◆ The problem
Output the data word for word. Begin at its first line and end at the line with "Click the ▼ arrow of the purpose dropdown".

--------------------

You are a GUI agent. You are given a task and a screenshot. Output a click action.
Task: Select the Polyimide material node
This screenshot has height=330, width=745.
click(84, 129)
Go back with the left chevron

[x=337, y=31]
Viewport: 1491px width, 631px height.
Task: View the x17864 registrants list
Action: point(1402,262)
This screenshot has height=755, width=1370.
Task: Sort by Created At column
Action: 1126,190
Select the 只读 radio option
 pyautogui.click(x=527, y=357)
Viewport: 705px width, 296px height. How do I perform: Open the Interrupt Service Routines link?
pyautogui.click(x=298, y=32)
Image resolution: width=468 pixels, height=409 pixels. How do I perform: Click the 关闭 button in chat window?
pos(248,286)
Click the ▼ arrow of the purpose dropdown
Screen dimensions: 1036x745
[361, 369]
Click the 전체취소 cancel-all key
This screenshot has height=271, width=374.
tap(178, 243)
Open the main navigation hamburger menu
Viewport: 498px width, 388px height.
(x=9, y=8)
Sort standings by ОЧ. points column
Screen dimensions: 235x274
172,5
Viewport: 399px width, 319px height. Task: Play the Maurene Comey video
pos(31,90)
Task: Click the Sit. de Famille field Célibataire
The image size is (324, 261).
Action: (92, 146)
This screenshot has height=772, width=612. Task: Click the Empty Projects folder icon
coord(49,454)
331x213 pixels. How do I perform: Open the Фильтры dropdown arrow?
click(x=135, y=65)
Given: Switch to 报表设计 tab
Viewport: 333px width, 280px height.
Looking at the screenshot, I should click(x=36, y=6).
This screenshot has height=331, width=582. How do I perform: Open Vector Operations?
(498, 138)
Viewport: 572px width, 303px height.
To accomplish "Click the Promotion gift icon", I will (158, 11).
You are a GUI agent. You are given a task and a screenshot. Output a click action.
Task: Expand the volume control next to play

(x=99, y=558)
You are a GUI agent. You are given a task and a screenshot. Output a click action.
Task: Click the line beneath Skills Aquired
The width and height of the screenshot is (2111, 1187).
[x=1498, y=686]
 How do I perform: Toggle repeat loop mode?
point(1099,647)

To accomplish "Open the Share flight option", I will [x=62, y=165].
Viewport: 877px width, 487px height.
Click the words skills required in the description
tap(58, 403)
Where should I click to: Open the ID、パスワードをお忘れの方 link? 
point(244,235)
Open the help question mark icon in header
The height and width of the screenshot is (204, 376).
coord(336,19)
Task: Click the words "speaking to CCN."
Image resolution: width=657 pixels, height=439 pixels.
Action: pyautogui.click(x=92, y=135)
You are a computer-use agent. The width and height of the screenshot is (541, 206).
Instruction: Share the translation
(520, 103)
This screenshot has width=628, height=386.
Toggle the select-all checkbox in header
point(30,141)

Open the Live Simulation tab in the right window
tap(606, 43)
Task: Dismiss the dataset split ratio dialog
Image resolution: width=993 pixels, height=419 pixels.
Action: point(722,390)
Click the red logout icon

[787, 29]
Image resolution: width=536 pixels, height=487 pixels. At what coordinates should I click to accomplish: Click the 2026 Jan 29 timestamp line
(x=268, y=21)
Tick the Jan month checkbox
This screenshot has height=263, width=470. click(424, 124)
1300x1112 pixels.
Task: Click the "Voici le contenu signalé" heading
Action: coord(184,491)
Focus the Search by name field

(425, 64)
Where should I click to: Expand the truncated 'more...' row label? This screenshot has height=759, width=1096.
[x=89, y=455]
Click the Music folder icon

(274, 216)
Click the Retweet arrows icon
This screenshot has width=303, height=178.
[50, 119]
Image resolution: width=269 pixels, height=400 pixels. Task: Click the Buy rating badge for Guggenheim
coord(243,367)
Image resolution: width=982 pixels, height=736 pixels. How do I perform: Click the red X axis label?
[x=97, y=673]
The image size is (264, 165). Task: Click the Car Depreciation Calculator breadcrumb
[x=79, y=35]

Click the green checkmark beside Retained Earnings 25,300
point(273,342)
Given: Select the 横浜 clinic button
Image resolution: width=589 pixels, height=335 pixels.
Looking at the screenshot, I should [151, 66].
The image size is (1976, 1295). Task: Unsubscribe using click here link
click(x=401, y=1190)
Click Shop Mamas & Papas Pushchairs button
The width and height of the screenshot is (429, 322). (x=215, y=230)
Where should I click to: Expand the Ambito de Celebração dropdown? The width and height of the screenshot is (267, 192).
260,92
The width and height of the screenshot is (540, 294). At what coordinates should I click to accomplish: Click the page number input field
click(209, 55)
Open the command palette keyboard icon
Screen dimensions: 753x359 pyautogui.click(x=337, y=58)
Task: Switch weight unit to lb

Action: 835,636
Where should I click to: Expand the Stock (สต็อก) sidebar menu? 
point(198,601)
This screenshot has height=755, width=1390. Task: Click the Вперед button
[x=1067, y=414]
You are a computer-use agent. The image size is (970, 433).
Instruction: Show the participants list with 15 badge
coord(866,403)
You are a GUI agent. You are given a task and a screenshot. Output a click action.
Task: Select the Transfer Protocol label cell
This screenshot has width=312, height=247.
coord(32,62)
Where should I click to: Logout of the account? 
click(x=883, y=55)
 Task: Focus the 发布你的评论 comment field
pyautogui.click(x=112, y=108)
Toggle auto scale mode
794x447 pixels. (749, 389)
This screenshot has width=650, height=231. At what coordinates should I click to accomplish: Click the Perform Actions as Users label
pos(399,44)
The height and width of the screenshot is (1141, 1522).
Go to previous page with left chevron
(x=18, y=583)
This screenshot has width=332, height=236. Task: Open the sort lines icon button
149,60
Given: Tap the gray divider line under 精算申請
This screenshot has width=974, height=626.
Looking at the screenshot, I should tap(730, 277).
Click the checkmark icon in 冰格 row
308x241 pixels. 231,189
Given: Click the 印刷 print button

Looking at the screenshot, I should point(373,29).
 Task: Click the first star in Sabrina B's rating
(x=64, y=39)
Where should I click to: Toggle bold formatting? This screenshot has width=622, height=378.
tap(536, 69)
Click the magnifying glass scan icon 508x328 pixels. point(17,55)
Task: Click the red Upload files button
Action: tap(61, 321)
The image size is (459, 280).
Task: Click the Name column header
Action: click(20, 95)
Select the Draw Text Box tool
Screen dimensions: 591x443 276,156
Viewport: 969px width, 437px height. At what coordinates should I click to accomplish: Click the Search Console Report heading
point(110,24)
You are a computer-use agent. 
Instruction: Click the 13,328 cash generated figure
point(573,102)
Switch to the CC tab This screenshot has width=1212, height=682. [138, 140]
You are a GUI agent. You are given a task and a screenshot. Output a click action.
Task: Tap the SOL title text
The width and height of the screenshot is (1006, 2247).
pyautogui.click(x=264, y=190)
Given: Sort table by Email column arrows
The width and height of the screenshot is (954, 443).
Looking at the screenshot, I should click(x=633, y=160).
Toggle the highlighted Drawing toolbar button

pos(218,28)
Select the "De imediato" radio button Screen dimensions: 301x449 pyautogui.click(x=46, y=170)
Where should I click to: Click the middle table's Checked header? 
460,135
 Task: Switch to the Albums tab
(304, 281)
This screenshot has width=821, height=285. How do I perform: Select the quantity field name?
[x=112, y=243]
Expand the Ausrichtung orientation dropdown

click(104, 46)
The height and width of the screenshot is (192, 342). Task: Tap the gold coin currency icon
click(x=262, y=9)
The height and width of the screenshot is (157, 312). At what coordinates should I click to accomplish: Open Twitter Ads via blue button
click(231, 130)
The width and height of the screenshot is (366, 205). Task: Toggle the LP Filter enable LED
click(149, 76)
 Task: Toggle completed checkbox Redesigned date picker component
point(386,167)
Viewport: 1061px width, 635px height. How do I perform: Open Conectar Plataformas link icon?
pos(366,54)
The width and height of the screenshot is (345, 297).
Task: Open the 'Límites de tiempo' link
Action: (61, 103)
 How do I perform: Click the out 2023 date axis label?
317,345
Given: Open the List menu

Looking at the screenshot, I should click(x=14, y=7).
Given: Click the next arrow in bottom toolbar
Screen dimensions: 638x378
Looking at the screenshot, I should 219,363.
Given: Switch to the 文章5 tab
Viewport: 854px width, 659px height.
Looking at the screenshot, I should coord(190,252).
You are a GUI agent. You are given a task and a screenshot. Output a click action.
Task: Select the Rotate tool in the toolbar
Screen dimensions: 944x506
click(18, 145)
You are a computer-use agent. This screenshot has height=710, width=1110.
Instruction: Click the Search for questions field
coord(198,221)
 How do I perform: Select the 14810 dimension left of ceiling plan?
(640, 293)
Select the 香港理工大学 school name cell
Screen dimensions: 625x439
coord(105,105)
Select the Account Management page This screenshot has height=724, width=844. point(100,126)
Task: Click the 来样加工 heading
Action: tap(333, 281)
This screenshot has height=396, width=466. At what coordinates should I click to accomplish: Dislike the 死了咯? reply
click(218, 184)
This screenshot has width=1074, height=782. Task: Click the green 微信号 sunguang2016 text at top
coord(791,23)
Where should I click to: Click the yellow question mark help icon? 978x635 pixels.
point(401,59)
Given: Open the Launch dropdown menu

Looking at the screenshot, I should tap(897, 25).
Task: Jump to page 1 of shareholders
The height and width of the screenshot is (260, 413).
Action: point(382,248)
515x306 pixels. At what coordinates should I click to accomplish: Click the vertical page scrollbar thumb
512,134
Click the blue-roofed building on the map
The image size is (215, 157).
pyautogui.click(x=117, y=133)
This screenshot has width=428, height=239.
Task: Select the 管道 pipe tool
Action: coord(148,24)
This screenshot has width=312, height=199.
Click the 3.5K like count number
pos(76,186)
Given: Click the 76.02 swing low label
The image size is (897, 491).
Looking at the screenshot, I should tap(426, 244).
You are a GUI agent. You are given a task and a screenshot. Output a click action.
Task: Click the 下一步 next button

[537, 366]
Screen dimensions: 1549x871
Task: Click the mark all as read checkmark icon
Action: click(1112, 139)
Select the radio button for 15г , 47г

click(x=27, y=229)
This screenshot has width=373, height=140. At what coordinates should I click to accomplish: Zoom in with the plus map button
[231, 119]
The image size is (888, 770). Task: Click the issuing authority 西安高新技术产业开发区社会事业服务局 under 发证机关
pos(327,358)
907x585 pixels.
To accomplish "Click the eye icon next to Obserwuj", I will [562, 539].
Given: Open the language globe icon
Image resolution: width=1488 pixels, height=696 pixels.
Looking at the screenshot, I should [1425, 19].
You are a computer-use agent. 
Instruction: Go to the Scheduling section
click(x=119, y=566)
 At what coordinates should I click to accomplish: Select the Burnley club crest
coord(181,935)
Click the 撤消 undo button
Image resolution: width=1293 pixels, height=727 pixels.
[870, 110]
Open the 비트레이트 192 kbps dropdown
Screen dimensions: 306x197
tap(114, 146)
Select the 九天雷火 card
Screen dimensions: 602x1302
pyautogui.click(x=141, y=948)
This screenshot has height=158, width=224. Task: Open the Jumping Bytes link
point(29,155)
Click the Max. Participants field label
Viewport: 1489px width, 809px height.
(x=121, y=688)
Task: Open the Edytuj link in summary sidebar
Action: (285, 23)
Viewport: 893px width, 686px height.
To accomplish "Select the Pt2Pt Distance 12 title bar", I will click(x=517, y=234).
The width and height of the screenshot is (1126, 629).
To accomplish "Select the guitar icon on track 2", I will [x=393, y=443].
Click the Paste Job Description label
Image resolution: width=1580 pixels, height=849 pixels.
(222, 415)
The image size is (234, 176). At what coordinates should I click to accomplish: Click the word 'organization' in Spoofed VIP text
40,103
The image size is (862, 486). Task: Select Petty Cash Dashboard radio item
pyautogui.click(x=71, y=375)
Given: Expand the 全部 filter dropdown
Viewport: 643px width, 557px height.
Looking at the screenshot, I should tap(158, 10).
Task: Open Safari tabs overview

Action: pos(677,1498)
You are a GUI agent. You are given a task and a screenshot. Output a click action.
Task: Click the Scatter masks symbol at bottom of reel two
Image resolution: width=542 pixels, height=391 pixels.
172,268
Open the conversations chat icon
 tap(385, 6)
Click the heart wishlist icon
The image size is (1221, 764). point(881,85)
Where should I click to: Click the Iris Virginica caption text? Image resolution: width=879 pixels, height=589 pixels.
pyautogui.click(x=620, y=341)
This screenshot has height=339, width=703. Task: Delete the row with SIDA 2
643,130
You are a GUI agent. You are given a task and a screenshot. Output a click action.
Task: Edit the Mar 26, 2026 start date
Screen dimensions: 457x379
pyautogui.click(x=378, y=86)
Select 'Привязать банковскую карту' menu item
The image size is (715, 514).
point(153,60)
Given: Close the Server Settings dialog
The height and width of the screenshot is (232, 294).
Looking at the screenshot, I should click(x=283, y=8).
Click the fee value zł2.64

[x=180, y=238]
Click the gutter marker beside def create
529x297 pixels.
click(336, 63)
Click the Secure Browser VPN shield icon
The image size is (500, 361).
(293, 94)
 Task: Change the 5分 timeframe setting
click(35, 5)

--------------------

◆ Answer to this problem
You are a GUI agent. You are given a task and a screenshot. Output a click action.
Task: Select the Polyimide material node
This screenshot has height=330, width=745.
click(84, 129)
Go back with the left chevron

[x=337, y=31]
Viewport: 1491px width, 631px height.
Task: View the x17864 registrants list
Action: point(1402,262)
This screenshot has height=755, width=1370.
Task: Sort by Created At column
Action: 1126,190
Select the 只读 radio option
 pyautogui.click(x=527, y=357)
Viewport: 705px width, 296px height. How do I perform: Open the Interrupt Service Routines link?
pyautogui.click(x=298, y=32)
Image resolution: width=468 pixels, height=409 pixels. How do I perform: Click the 关闭 button in chat window?
pos(248,286)
Click the ▼ arrow of the purpose dropdown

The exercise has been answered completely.